Culkin carried serious, touching scenes in the movie, too. The McCallister family’s neighbor Old Man Marley (Roberts Blossom), reputed to be “The South Bend Shovel Slayer,” frightened Kevin until the pair shared a pew and conversed during a Christmas choir performance. Marley, estranged from his son at the time, was there to hear his granddaughter sing. Two churches—Trinity United Methodist in Wilmette and a church in Oak Park—were used for the exteriors and the interiors of the scene, respectively.

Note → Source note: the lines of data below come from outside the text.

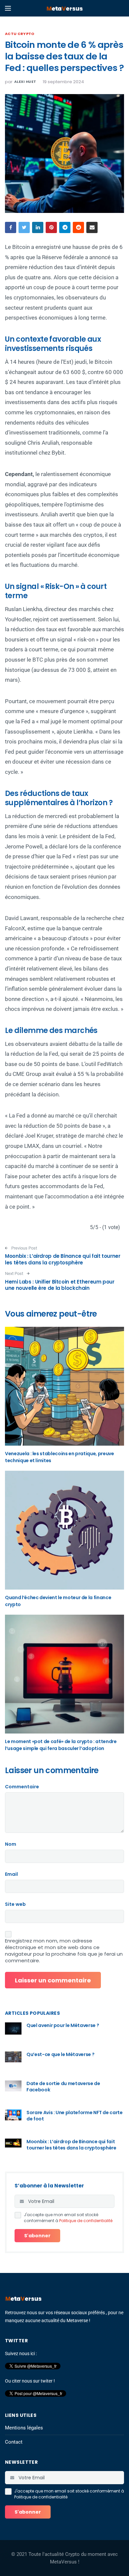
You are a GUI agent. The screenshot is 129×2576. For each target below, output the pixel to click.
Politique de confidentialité (85, 2220)
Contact (13, 2442)
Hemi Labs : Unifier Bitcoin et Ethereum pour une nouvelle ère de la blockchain (59, 1285)
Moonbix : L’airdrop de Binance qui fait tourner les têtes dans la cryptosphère (62, 1259)
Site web (15, 1904)
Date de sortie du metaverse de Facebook (63, 2086)
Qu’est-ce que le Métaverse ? (60, 2054)
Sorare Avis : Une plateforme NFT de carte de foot (74, 2115)
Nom (10, 1844)
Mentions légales (24, 2428)
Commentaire (22, 1786)
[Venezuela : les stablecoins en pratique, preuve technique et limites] (64, 1386)
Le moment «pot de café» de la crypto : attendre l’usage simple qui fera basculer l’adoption (61, 1745)
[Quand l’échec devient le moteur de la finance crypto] (64, 1530)
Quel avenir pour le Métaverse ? (62, 2025)
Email (11, 1874)
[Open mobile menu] (8, 8)
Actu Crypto (19, 33)
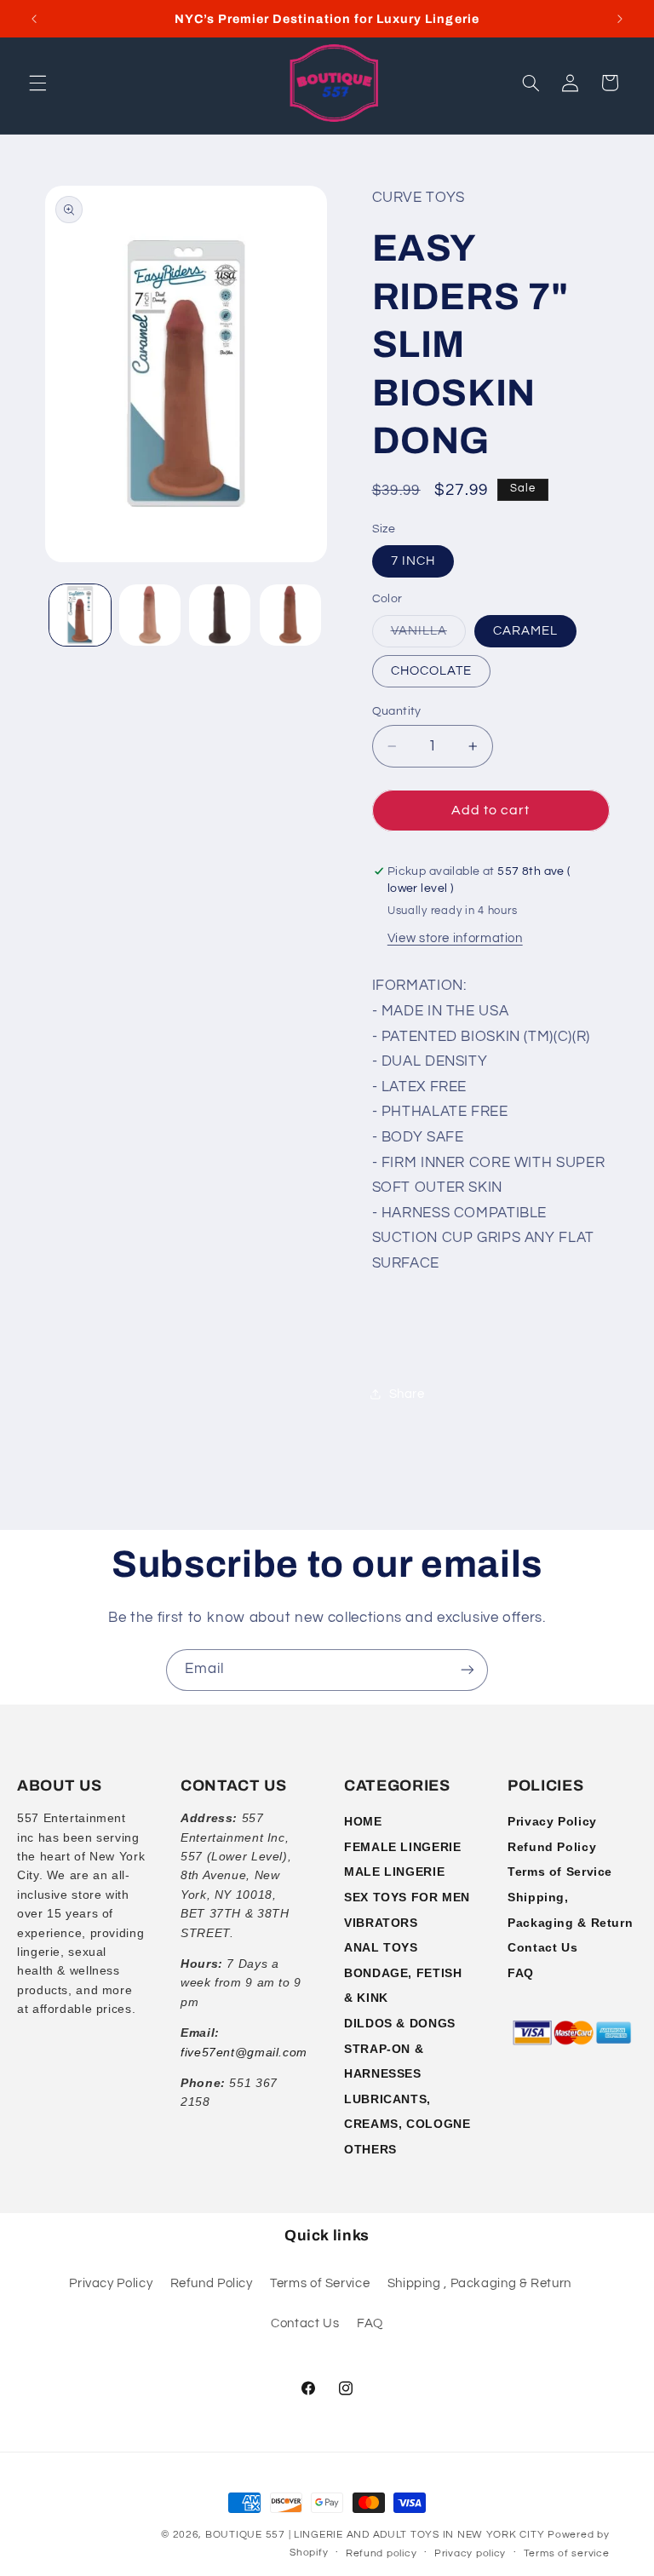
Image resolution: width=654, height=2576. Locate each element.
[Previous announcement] (34, 18)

“You should call your son,” a thoughtful Kevin told a distraught Marley after learning arguments between Marley and his son had created tension. Marley then revealed, “I’m not welcome with my son.”
Christmas Day arrived. Kevin woke up at home, hopeful that a family member—any family member— would be there to greet him with a house-rattling “Merry Christmas!” The fair-haired boy discovered he was still alone.
Disappointment gripped him.
But Kevin escaped its clutches when he heard the front door open and recognized the most wonderful sound in the world: his mother’s voice. Kate McCallister (Catherine O’Hara) and Kevin embraced silently for what had to be the warmest hug in Kevin’s life.
At night, from a safe spot near a home window inside, Kevin watched Old Man Marley turn into Joyous Man Marley, surrounded by loved ones, along Marley’s shoveled driveway. The elderly neighbor had taken the advice of a grade-school student, and that paved the way to forgiveness and reconciliation with his son.
While hugging his granddaughter, Marley caught Kevin observing him from the window, with the John Williams-composed track “Somewhere in My Memory” lilting. Marley and Kevin exchanged smiles and waves.